- _Instructions to follow_
Give only the number of lines in the listing below where the string "link" occurs.

──────── Dataset ────────

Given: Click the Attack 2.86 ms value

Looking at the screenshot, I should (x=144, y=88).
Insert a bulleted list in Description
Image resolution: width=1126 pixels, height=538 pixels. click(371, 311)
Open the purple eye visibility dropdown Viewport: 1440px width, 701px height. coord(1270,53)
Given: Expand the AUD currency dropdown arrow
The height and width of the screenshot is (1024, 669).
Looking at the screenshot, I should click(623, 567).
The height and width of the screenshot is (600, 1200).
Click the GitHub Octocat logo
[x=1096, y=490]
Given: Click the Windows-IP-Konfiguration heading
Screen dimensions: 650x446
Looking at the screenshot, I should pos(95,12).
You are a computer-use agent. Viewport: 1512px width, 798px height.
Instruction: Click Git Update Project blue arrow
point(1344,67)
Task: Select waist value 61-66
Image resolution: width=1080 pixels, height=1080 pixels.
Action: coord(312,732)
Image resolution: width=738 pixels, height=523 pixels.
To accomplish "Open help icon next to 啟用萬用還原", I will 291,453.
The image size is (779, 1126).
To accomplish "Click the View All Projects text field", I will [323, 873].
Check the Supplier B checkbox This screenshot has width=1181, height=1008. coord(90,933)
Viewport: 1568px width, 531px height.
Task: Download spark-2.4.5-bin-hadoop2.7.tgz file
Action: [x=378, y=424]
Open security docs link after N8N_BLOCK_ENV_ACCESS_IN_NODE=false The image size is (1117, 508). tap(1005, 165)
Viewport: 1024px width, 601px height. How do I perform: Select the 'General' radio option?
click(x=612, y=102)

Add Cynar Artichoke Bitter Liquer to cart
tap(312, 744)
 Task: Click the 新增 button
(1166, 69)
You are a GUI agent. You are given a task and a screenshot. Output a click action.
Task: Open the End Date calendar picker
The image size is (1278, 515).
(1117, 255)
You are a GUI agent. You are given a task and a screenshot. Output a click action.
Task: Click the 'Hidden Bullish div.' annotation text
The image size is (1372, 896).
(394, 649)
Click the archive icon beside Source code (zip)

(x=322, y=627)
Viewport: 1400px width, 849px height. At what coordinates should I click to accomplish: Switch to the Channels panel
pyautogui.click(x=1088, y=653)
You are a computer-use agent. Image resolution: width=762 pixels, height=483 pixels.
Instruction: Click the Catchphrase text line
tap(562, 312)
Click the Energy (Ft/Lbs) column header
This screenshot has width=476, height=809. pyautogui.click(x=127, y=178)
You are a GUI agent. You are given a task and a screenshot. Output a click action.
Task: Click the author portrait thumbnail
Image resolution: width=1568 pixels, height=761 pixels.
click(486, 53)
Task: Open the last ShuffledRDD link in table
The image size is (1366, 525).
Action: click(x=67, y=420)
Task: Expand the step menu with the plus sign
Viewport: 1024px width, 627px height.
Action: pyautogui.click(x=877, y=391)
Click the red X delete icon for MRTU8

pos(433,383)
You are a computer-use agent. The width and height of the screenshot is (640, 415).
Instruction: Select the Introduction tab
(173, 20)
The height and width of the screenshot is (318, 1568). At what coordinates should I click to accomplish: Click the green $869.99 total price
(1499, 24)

────────

- _Written answer_
2